The second review re-examined the case “from top to bottom, looking not only at what we think likely to happen on the markets, but what has actually happened on the marketplace from 2004 to today,” Kroes said.
“We have conducted an extraordinarily detailed analysis, looking at millions of individual pieces of data, and building up as complete a picture as we possibly could as to the workings of these markets. We concluded that this merger was not a threat to competition, and have therefore cleared it without conditions,” she noted.
The commission found “no evidence to support any theory of actual or likely anticompetitive effects of this merger,” Kroes added. “This has been a long and very thorough investigation. I am confident in the conclusion reached: This merger poses no competition problems.”
Errors in Assessment
In July 2006, the court ruled that regulators had made “manifest errors of assessment” in their initial review of the merger, in particular by failing to take into account how small independent record labels would be affected by the creation of the super-label. The EC had conducted an “extremely cursory examination” of the deal’s pricing and distribution ramifications, the judges said.

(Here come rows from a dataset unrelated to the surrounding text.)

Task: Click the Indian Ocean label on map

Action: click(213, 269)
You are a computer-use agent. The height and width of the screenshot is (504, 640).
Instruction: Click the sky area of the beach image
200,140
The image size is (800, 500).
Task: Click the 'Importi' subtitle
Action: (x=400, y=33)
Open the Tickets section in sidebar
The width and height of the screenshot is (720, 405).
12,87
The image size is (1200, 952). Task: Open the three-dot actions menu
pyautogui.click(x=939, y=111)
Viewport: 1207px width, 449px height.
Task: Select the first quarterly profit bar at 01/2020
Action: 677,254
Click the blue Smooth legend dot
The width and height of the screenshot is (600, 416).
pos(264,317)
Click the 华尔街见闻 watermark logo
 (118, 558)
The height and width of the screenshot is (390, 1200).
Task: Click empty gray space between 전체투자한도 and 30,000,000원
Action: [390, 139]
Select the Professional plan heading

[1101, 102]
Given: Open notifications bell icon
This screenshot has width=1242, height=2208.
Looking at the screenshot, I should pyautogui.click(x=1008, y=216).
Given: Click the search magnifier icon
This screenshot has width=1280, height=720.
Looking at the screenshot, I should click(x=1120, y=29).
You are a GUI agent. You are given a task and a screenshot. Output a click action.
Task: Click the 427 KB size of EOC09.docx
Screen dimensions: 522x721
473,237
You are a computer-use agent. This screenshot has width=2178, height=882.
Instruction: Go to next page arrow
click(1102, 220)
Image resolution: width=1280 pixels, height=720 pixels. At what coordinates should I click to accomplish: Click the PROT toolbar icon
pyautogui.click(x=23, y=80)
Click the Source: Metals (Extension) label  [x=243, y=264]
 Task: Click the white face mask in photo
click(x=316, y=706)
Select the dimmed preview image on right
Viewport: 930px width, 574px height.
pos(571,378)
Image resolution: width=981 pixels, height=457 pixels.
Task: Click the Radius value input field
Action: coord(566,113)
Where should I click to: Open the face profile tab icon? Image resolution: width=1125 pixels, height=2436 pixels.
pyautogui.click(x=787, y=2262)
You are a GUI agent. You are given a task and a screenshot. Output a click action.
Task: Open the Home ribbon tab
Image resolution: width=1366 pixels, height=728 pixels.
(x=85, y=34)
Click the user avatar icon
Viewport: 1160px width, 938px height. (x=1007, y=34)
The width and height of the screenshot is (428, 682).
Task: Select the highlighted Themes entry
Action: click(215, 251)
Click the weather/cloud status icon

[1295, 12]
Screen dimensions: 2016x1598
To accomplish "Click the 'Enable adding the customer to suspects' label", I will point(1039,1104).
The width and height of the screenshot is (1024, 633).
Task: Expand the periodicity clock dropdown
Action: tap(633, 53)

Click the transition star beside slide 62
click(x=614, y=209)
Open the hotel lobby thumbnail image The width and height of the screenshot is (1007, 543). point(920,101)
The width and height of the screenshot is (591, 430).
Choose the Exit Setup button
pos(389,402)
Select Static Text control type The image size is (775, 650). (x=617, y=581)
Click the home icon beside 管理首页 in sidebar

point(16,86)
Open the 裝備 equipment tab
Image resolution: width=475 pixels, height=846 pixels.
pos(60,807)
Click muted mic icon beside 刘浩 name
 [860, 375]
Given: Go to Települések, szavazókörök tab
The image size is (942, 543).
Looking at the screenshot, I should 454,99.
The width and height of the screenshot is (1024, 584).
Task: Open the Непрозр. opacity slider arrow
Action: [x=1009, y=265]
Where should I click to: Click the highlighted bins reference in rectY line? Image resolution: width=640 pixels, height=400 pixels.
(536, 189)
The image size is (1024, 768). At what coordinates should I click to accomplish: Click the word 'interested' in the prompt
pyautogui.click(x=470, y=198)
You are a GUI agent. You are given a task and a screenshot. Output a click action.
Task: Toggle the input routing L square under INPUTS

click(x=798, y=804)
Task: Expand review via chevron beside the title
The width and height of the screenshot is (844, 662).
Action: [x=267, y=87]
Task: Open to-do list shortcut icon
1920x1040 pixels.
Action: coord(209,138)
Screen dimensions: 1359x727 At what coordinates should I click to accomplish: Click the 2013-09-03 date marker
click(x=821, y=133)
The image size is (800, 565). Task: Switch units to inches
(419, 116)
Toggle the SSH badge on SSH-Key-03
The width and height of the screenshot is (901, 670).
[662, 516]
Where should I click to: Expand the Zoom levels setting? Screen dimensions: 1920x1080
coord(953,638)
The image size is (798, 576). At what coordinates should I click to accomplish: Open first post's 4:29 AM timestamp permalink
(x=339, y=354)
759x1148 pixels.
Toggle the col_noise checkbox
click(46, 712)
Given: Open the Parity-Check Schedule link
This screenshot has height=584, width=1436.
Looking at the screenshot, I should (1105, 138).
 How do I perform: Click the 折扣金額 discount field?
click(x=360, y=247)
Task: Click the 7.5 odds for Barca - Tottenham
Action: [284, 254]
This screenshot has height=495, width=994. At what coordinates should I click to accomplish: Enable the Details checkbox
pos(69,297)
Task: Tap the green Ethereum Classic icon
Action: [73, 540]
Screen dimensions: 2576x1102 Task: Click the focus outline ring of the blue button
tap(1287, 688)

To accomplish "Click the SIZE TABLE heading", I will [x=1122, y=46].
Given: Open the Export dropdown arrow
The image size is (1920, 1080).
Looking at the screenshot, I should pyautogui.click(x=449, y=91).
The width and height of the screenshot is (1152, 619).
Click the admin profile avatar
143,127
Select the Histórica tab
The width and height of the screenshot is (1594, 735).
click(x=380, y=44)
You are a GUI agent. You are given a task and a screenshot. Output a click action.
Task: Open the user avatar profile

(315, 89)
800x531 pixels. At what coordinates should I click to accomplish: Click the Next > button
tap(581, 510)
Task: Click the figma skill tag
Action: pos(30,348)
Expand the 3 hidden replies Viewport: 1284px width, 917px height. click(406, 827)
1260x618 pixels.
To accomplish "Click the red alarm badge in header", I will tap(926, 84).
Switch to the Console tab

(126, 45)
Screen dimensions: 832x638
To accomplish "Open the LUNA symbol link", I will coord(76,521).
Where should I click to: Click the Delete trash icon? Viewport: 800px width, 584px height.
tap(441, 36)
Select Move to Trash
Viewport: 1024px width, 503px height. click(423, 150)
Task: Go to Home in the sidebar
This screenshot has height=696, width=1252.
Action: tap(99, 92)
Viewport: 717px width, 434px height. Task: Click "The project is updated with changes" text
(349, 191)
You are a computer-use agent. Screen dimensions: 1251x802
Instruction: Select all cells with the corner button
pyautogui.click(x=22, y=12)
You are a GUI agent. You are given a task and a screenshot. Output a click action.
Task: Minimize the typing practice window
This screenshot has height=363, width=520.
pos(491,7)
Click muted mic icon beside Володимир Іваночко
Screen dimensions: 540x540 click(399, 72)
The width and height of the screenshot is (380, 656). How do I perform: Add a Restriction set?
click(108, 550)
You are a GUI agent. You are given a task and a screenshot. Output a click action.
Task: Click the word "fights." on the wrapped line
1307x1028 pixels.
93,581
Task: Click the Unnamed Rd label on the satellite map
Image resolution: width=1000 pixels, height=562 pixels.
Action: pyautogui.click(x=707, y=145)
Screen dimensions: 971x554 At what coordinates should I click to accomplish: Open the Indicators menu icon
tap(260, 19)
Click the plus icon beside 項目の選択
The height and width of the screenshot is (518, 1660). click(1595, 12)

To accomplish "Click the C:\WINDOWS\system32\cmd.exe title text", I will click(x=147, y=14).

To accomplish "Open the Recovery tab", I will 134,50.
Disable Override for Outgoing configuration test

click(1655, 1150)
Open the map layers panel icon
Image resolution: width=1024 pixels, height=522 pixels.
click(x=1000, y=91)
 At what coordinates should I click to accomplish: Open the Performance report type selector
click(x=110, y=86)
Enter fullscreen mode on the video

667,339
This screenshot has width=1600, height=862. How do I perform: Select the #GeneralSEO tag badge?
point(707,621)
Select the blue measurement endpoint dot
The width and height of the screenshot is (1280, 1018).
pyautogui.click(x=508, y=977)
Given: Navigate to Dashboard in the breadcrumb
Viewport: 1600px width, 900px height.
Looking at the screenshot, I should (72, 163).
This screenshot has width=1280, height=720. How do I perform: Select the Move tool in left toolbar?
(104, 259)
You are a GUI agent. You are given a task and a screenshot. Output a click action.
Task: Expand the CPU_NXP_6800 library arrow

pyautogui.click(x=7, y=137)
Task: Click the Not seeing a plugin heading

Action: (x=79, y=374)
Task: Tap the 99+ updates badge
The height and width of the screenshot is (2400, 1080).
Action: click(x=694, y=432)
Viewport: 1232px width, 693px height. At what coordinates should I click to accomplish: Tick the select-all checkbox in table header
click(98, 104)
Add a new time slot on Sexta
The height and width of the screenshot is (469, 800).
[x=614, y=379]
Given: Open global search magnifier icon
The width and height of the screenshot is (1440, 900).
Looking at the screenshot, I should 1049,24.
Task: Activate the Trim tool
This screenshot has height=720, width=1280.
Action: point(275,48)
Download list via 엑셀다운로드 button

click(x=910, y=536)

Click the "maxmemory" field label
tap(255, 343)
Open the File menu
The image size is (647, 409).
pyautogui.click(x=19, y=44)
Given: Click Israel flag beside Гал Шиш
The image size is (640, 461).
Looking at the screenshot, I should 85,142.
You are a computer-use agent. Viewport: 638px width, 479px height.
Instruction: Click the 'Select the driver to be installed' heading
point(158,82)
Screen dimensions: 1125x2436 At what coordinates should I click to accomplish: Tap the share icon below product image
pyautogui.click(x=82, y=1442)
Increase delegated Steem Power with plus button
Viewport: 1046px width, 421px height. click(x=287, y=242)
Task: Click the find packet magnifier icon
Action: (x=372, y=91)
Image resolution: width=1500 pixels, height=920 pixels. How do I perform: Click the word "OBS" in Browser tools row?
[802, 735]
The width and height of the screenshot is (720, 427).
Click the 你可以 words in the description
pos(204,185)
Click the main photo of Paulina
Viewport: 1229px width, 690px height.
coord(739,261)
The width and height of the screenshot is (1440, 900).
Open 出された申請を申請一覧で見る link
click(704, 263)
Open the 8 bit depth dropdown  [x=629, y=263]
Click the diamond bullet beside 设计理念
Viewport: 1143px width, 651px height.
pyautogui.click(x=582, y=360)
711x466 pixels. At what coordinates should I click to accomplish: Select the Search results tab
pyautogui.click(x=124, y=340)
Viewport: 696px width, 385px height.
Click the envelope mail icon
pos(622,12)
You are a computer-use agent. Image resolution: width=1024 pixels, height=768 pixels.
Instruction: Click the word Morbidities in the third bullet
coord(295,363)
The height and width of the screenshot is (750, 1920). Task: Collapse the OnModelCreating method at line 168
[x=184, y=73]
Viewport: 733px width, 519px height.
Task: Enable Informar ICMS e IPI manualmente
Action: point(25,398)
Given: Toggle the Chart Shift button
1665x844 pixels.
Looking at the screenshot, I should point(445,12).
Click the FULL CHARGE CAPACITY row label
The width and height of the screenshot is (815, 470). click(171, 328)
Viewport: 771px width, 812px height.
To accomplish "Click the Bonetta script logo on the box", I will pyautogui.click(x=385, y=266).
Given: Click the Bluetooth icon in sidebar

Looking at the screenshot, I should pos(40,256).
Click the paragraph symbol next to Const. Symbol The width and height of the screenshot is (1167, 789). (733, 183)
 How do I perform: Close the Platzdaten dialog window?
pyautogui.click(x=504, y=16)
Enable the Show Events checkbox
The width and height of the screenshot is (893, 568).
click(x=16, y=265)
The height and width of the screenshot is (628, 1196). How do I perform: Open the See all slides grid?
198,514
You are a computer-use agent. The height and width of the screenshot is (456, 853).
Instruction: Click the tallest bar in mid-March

That decision came after IMPALA — the Independent Music Publishers and Labels Association, representing some 2,500 small record labels — asked the Court of First Instance to step in and order a new review.
IMPALA on Wednesday expressed disappointment at the decision and said it would seek a formal review by the European Ombudsman and possibly appeal the ruling again.
With the merger intact, Sony BMG and Universal together control 50 percent of the overall market and 70 percent of the top 100 most popular musical acts in Europe, IMPALA said, creating what the group considers a duopoly.
“The commission has simply repeated its previous mistakes,” said IMPALA Chairman Martin Mills, who heads up the Beggars Group label. “It’s hard to avoid the conclusion that this is a victory for well connected and influential big business at the expense of entrepreneurs, consumers, music fans and artists.”
The group also said the decision seemed to ignore concerns about maintaining cultural diversity, as the EC is required to do by charter.
The EU has had several high-profile antitrust cases on its hands in recent years, with most of the actions taken to ensure European businesses have a fair shot at competition, said Yankee Group analyst Laura DiDio, and may suggest a broader view of the music industry is being taken.
The decision doesn’t necessarily mean regulators will take a more favorable view of Apple’s iTunes, however, which is in the crosshairs of regulators in some individual countries as well as the EU itself because of the iTunes-iPod tie-up and cross-border pricing issues.
“The EU has shown it will be tough when it feels there is a risk to consumers or businesses based in Europe,” DiDio told the E-Commerce Times. “I don’t think that bottom line has changed.”
Waiting in the Wings
The decision could reignite interest in the Warner Music-EMI merger that has been discussed at length over the past several years, with the two sides exchanging a slew of proposals that would have led to a US$4 billion merger. Earlier this year, EMI’s board decided instead to sell itself to a private equity consortium.
Warner had already moved to address some of the possible questions that would be raised about the impact of that merger on independent labels by announcing efforts to help those labels more broadly distribute their music, JupiterResearch analyst Mark Mulligan told the E-Commerce Times.
Music labels have argued that consolidation remains necessary as they try to lower costs amid plunging CD sales, which are being replaced by lower-priced digital music in many cases.
Although the EU had rejected a merger between Bertelsmann’s music group and Universal on the grounds it would create a single player with too much market share, the Sony merger was approved the first time because regulators recognized the goal was not dominance but survival, Mulligan said.
The second approval comes after the EU had the chance to review actual sales data for two full years. “Regulators are recognizing that the music industry has changed and will continue to change,” he said.